How to Store the Best Connoli Recipe
The shells and filling can be made several days ahead. Store the filling in closed containers in the refrigerator and the shells in airtight containers. I store the toppings in sandwich bags. Prepare and plate the cannoli up to 3 hours before serving.
Best Cannoli Recipe
For the Dough
- 5 tsp of granulated sugar
- ½ tsp of cinnamon
- ½ tsp of salt
- 2 cups of AP flour
- 2 tbsp plus 1 tsp of chilled vegetable shortening or high-quality lard
- 2 eggs
- 4 tbsp of sweet marsala or any sweet white wine
- 8 cups of vegetable oil for frying
For the Filling
- 1 1/2 cup whole milk ricotta drained and squeezed dry
- 1 1/2 cup mascarpone cheese
- 4 oz goat cheese
- 1 cup granulated sugar
- 1 tsp cinnamon
- 1 tsp salt
- Candied orange peel finely chopped pistachios, mini chocolate chips, and pomegranate seeds
- Powdered sugar
For the Dough
- In a large bowl whisk together sugar, cinnamon, salt, and 2 cups all-purpose flour. Work the shortening into dry ingredients with your fingers until the mixture is crumbly. Separate 1 egg, place the egg white into a small bowl, and set aside.

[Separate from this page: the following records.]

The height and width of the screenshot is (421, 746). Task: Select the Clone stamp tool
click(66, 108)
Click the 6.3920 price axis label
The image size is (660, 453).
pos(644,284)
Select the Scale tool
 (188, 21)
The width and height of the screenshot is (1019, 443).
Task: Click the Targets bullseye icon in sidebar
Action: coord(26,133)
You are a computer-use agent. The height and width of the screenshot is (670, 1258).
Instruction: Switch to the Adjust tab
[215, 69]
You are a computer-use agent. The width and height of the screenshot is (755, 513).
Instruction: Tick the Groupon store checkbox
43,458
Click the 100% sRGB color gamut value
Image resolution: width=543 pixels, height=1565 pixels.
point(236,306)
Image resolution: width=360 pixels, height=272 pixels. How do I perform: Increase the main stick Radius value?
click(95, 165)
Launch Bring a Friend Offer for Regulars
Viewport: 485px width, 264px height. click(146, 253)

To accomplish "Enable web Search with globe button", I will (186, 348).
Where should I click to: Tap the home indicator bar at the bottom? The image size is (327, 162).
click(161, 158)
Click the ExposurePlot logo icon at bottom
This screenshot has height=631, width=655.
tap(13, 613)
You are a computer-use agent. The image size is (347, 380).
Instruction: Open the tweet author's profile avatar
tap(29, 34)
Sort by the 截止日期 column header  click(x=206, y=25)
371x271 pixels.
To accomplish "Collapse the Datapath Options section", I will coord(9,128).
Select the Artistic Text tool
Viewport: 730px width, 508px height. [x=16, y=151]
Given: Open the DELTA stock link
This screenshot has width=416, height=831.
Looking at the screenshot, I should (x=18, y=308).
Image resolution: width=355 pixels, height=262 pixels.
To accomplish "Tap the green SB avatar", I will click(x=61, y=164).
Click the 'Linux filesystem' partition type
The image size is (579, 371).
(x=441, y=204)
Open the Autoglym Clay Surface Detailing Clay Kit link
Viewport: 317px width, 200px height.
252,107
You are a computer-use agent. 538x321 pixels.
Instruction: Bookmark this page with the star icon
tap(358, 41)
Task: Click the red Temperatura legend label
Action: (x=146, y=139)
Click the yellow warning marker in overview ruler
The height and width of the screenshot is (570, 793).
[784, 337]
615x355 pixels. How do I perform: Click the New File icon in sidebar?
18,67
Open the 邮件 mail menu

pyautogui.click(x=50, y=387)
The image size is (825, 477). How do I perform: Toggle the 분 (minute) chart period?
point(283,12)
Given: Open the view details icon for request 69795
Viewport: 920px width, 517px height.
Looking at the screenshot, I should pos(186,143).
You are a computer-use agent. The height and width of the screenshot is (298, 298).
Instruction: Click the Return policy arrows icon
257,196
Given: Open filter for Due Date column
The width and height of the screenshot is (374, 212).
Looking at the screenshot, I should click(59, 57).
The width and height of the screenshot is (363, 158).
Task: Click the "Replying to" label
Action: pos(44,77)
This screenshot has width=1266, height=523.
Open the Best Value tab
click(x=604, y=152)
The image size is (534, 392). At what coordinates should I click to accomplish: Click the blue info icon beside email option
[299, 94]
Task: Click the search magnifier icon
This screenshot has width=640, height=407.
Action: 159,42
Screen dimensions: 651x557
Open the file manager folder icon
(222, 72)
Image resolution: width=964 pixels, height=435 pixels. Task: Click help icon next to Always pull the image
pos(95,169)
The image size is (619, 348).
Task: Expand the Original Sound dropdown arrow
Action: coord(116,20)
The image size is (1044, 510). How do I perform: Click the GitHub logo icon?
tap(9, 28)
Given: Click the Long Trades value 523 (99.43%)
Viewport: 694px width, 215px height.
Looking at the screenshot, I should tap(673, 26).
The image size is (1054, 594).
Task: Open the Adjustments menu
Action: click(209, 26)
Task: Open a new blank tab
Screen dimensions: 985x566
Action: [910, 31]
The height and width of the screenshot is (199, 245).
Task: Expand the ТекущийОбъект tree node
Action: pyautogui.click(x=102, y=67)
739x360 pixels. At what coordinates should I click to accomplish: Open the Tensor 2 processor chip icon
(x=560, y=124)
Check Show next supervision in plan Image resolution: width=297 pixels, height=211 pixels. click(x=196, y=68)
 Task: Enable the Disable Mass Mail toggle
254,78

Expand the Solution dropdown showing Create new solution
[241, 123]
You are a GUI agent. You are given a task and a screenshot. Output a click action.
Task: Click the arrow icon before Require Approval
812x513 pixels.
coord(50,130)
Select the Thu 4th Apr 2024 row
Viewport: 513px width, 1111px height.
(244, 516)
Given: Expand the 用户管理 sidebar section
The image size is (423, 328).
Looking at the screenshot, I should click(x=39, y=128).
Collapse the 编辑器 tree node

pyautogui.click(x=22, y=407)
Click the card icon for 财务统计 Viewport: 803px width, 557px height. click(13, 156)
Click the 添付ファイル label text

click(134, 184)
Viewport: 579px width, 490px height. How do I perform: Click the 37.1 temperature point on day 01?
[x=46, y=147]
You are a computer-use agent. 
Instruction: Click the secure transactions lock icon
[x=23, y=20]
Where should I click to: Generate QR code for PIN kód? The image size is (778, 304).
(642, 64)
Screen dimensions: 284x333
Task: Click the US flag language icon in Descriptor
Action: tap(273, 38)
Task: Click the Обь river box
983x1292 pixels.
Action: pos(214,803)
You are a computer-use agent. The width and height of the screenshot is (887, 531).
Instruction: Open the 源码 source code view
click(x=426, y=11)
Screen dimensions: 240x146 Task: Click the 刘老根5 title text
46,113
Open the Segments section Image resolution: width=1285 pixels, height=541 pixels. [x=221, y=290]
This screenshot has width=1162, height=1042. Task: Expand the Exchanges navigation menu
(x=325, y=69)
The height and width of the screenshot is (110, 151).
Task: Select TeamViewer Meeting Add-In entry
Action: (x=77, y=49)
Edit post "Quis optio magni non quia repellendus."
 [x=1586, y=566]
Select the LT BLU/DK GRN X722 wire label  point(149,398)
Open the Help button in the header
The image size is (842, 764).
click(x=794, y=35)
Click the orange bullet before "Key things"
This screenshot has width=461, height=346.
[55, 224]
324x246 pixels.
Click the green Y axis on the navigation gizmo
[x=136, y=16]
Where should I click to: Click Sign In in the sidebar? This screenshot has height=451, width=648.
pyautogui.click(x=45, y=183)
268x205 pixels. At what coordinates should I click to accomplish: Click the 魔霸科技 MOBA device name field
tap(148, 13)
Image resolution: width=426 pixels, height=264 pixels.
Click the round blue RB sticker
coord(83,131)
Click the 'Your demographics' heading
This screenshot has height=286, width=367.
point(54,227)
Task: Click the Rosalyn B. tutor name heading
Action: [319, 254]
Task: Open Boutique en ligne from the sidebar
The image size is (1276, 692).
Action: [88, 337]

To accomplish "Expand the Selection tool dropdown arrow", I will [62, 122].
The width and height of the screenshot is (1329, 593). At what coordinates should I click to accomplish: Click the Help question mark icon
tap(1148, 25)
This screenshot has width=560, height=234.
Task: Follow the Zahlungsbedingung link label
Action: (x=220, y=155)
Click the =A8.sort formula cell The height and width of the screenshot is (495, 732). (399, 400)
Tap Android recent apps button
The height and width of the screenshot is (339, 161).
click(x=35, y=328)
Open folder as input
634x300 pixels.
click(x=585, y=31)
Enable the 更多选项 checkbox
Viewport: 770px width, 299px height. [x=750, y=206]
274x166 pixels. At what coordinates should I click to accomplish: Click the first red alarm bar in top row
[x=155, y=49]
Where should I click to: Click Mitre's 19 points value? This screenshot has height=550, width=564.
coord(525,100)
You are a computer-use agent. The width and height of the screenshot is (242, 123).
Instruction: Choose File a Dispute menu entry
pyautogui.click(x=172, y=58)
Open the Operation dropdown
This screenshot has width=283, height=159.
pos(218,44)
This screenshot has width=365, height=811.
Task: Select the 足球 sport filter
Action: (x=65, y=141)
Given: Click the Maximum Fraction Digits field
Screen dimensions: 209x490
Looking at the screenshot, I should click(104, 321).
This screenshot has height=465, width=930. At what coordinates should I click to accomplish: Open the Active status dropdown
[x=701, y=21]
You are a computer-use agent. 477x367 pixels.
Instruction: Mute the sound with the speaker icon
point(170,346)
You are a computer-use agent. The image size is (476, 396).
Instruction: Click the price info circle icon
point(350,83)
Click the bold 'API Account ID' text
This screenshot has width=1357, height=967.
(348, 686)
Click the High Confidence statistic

- In a small bowl, lightly beat the yolk with the remaining whole egg.
- Make a well in the center of dry ingredients and pour in the egg-yolk mixture. Using a fork, mix in a circular motion to gradually work the egg into the dry ingredients. A thick paste will form, but all the ingredients may not be combined. Add wine and continue mixing until all the ingredients are fully incorporated and the dough becomes too hard to mix. At this point knead the dough in the bowl to work everything in. Transfer dough to a lightly floured surface and continue to knead for about 3 minutes until the dough is very supple. Wrap dough in plastic and chill for at least 1 hour or up to 12 hours.
For the Filling
- In a large bowl, beat ricotta, mascarpone, goat cheese, granulated sugar, and cinnamon together until smooth. Taste filling and add a pinch of salt if you think it needs it. Cover and refrigerate for at least 1 hour to give the sugar time to dissolve.
- In a medium saucepan fitted with a thermometer, pour oil until it comes 2" up the sides. Heat over medium-high until the thermometer registers 375°.
- In the meantime, divide dough in half; rewrap one half and chill until ready to use. Roll the dough out onto a lightly floured surface to about 1/16" thick. If rolled too thin, the dough will lose its distinguishing bubbled surface; however, if the dough is too thick, it will become tough and challenging to chew. Cut out rounds with a 4-inch cookie cutter. Re-roll scraps until the dough is fully used. Repeat with the other half of the dough.
- Beat reserved egg white until loose. Work with one round at a time and cover remaining rounds with plastic wrap; prick each one in several places with a fork. Dip your finger in the beaten egg white and wipe on one edge of the round. Wrap dough loosely around cannoli tubes and gently press seam to flatten and adhere.
- Line a rimmed baking sheet with a double layer of paper towels. Carefully drop the prepared shells into the oil, gently turning them as they cook to create an even color. After 4 to 5 minutes they will become a deep golden brown, at which point they are done. Transfer to the prepared baking sheet. Let cool slightly, then slip shells off of tubes. Let the tubes cool completely before repeating the process with the rest of the dough.
- Fill a large pastry bag with filling and snip off the end. Pipe into cooled shells, working from the center to one end. Then turn the shell around and, just as before, pipe from the center of the shell to the opposite end.
- Decorate exposed filling on each end with candied orange peel, pistachios, and/or chocolate. Generously dust cannoli with powdered sugar. Consume immediately!